Peter Dorman points to this post on statistical significance and p-values by Timothy Taylor, editor of the Journal of Economic Perspectives, a highly influential publication of the American Economic Association.

I have some problems with what Taylor writes, but for now I’ll just take it as representing a certain view, the perspective of a thoughtful and well-meaning social scientist who is moderately informed about statistics and wants to be helpful.

Here I’ll just pull out one quote, which points to a common misperception about the problems of p-values, or what might be called “the p-value transformation,” which takes an estimate and standard error and transforms it to a tail-area probability relative to a null hypothesis. Taylor writes:

[G]iven the realities of real-world research, it seems goofy to say that a result with, say, only a 4.8% probability of happening by chance is “significant,” while if the result had a 5.2% probability of happening by chance it is “not significant.” Uncertainty is a continuum, not a black-and-white difference.

First, I don’t know why he conditions on “the realities of real-world research” here. Even in idealized research, the p-value is a random variable, and it would be goofy to draw a sharp line between p = 0.048 and p = 0.052, just as it would be goofy to draw a sharp line between z-scores of 1.94 and 1.98.

To formalize this slightly, “goofy” = “not an optimal decision rule or close to an optimal decision rule under any plausibly reasonable utility function.”

Also, to get technical for a moment, the p-value is not the “probability of happening by chance.” But we can just chalk that up to a casual writing style.

My real problem with the above-quoted statement is not the details of wording but rather that I think it represents a mistake in emphasis.

This business of 0.048 vs. 0.052, or 0.04 vs. 0.06, etc.: I hear it a lot as a criticism of p-values, and I think it misses the point. If you want a bright-line rule, you need some threshold. There’s no big difference between 18 years old, and 17 years and 364 days old, but if you’re in the first situation you get to vote, and if you’re in the second situation you don’t. That doesn’t mean that there should be no age limit on voting.

No, my problem with the 0.048 vs. 0.052 thing is that it way, way, way understates the problem.

Yes, there’s no stable difference between p = 0.048 and p = 0.052.

But there’s also stable difference between p = 0.2 (which is considered non-statistically significant by just about everyone) and p = 0.005 (which is typically considered very strong evidence.)

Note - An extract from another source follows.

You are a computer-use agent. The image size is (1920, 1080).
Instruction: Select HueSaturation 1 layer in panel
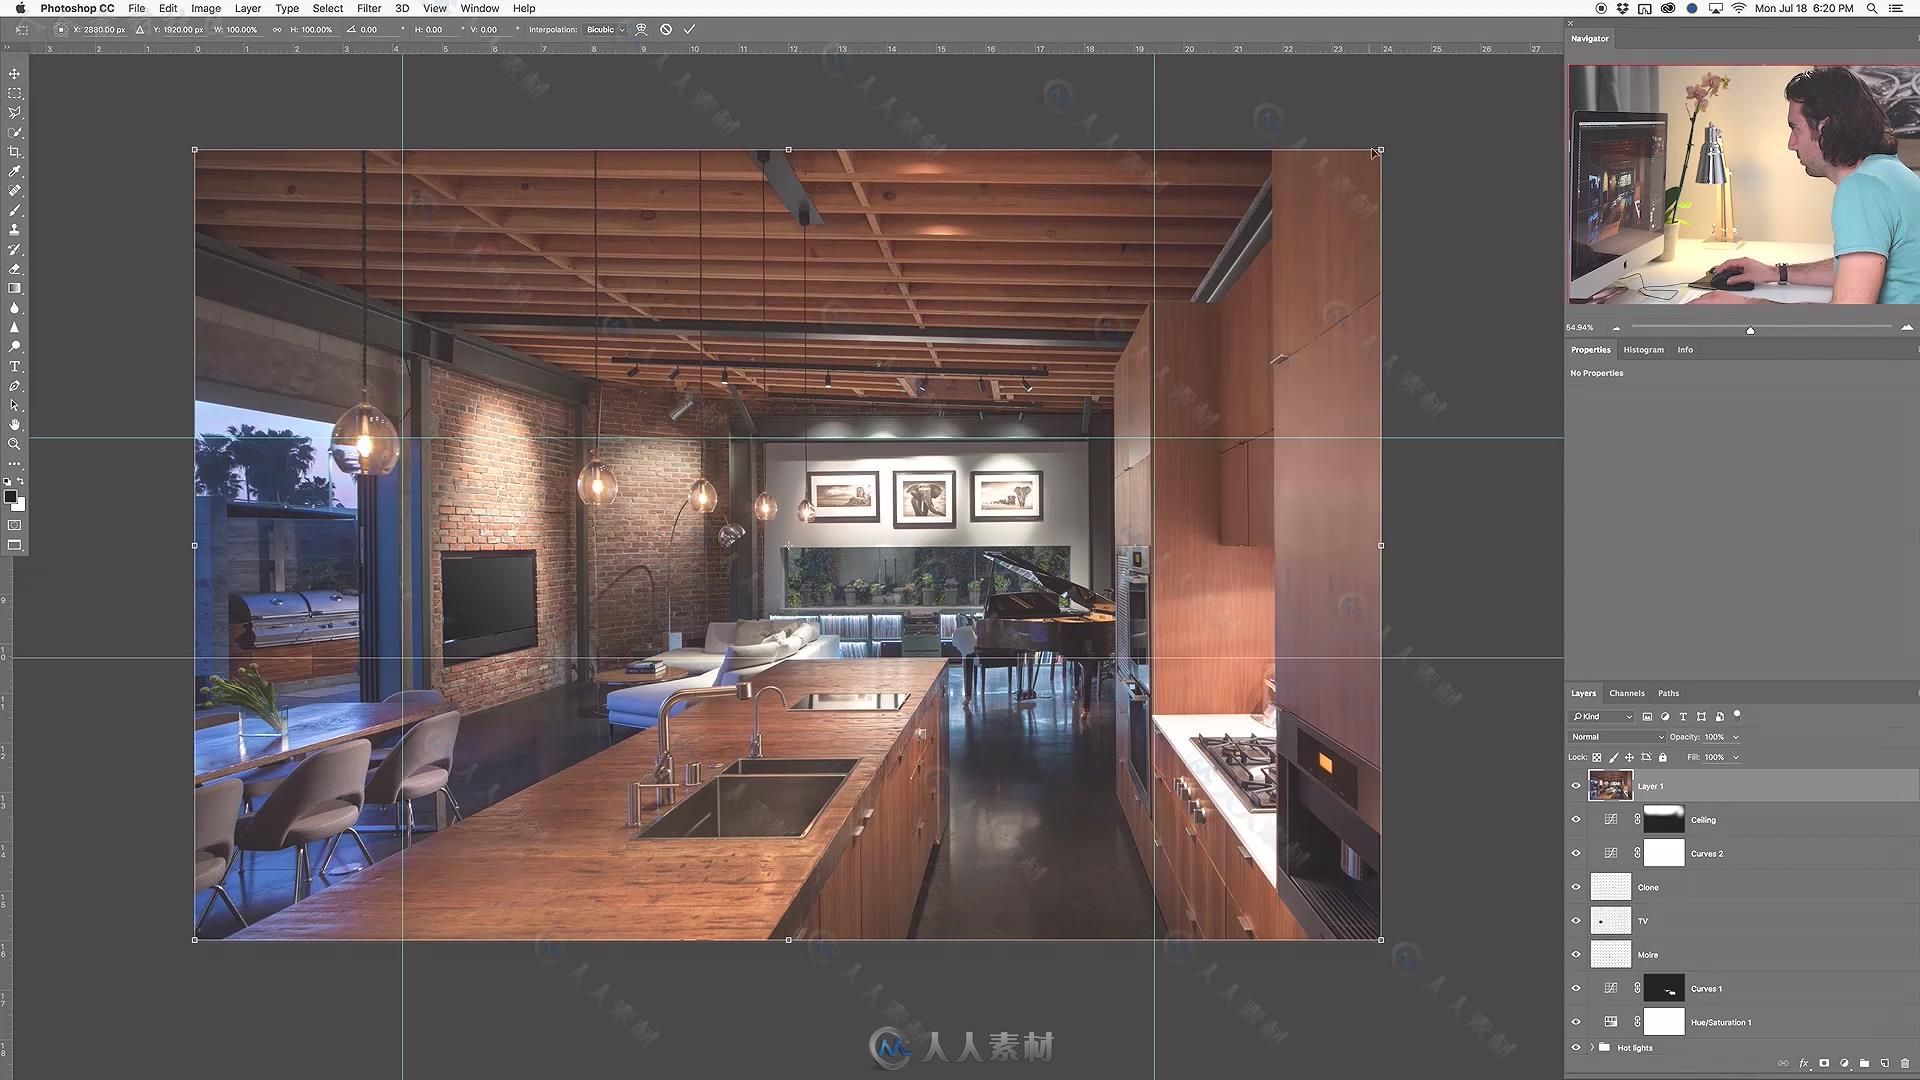tap(1722, 1021)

Just look at the z-scores:

> qnorm(1 - c(0.2, 0.005)/2)
[1] 1.28 2.81

The (two-sided) p-values of 0.2 and 0.005 correspond to z-scores of 1.3 and 2.8. That is, a super-duper-significant p = 0.005 is only 1.53 standard errors higher than an ignore-it-pal-there’s-nothing-going-on p = 0.2.

But it’s even worse than that. If these two p-values come from two identical experiments, then the standard error of their difference is sqrt(2) times the standard error of each individual estimate, hence that difference in p-values itself is only (2.81 – 1.28)/sqrt(2) = 1.1 standard errors away from zero.

To say it again: it is completely consistent with the null hypothesis to see p-values of 0.2 and 0.005 from two replications of the same damn experiment.

So. Yes, it seems goofy to draw a bright line between p = 0.048 and p = 0.052. But it’s also goofy to draw a bright line between p = 0.2 and p = 0.005. There’s a lot less information in these p-values than people seem to think.

So, when we say that the difference between “significant” and “not significant” is not itself statistically significant, “we are not merely making the commonplace observation that any particular threshold is arbitrary—for example, only a small change is required to move an estimate from a 5.1% significance level to 4.9%, thus moving it into statistical significance. Rather, we are pointing out that even large changes in significance levels can correspond to small, nonsignificant changes in the underlying quantities.”